Alas, petitioner opted to defy the zoning administrator's ruling. He consciously chose to violate not only the Ordinance but also Sec. 301 of PD 1096, laying down the requirement of building permits, which provides:
Section 301. Building Permits. — No person, firm or corporation, including any agency or instrumentality of the government shall erect, construct, alter, repair, move, convert or demolish any building or structure or cause the same to be done without first obtaining a building permit therefor from the Building Official assigned in the place where the subject building is located or the building work is to be done.
This twin violation of law and ordinance warranted the LGU's invocation of Sec. 444 (b) (3) (vi) of the LGC, which power is separate and distinct from the power to summarily abate nuisances per se. Under the law, insofar as illegal constructions are concerned, the mayor can, after satisfying the requirement of due notice and hearing, order their closure and demolition. (Underscoring supplied; emphasis in the original)
Contrary to Atty. Camtugan's statement, Aquino did not declare that there should be a twin violation of law and ordinance before the LGU may exercise its power to demolish. Aquino merely observed that there was violation of both ordinance and law in the said case, resulting in the demolition order. It appears that the supposed ruling was drawn from Atty. Camtugan's own interpretation and conclusions from the said case.

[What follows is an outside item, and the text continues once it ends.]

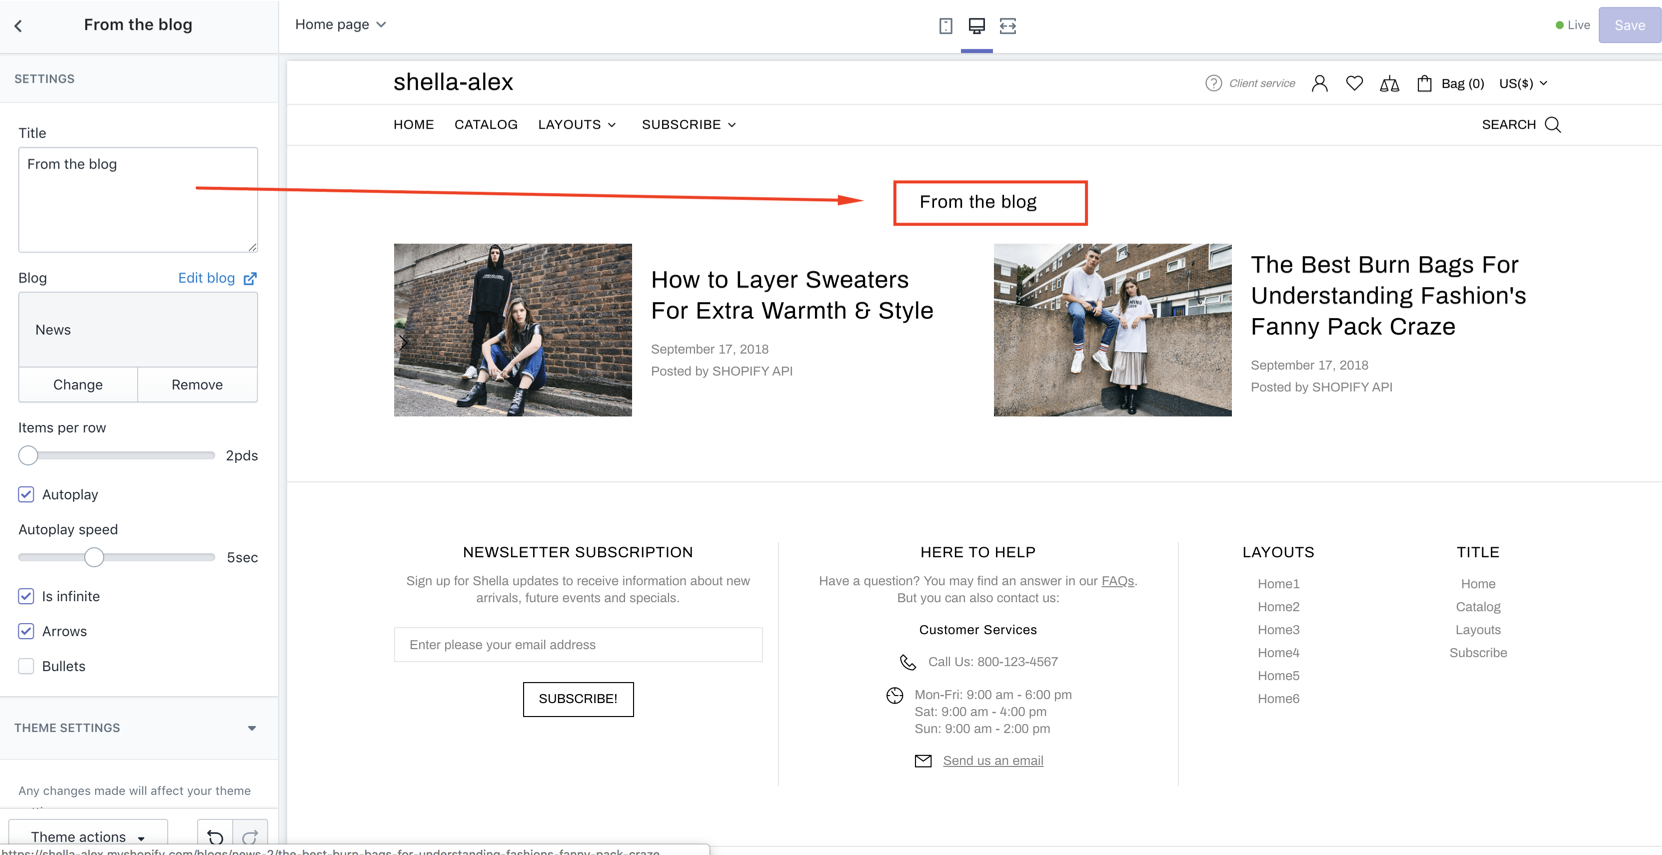Go to the Catalog menu item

Nonetheless, the Court finds no clear indication that the statement was intended to mislead the court or commit a falsehood. However, while the evidence on record fell short in establishing that the omission was an 'act of lying or cheating' that would constitute a 'dishonest act,' it clearly contravened Rule 10.02 of the CPR 20 which provides: '[a] lawyer shall not knowingly misquote or misrepresent the contents of paper, the language or the argument of the opposing counsel, or the text of a decision or authority, or knowingly cite as a law a provision already rendered inoperative by repeal or amendment, or assert as a fact that which has not been proved.' In similar cases, 21 the Court found the lawyer's admonition to be adequate penalty for such violation.
WHEREFORE, Atty. Francis Rae G. Camtugan II is found GUILTY of violation of Rule 10.02, Canon 10 of the Code of Professional Responsibility. He is hereby ADMONISHED to be more careful in citing decisions of the Supreme Court in the future, with a WARNING that any repetition of the same or similar acts in the future shall be dealt with more severely.
Let a copy of this Resolution be attached to the personal records of respondent, as Atty. Francis Rae G. Camtugan II, in the Office of the Bar Confidant.
SO ORDERED."
By authority of the Court:
TERESITA AQUINO TUAZONDivision Clerk of Court
By:
(SGD.) MA. CONSOLACION GAMINDE-CRUZADADeputy Division Clerk of Court
Footnotes
1.Rollo, pp. 1-13.
2. See id. at 2-13.
3.Id. at 15-75.
4. 744 Phil. 497, 520 (2014).
5. 762 Phil. 539 (2015).
6. See rollo, p. 8.
7.Id. at 230-240.
8. See id. at 231-240.
9.Id. at 243-244.
10.Id. at 246.
11.Id. at 3.
12. See Order dated January 10, 2019: id. at 255-256.
13. See Report and Recommendation dated June 28, 2019, id. at 294-304. Signed by Investigating Commissioner Abelardo P. De Jesus.
14.Id. at 303-304.
15.Id. at 292-293. Signed by Assistant National Secretary Jose Angel B. Guidote, Jr.
16. Section 20 (f), Rule 138 of the Rules of Court.
17. See Buenviaje v. Magdamo, A.C. No. 11616 (Formerly CBD Case No. 08-2141), August 23, 2017; Chua v. Pascua; Sanchez v. Aguilos, A.C. No. 10543, March 16, 2016.
18. See Buenviaje v. Magdamo, id.
19.Supra note 17.
20. See Ingram v. Lorica, A.C. No. 10306, September 16, 2020.
21. See Ingram v. Lorica, id.; Torres v. Dalangin, 822 Phil. 80, 105 (2017); Allied Banking Corporation v.Court of Appeals, G.R. No. 144412, November 18, 2003.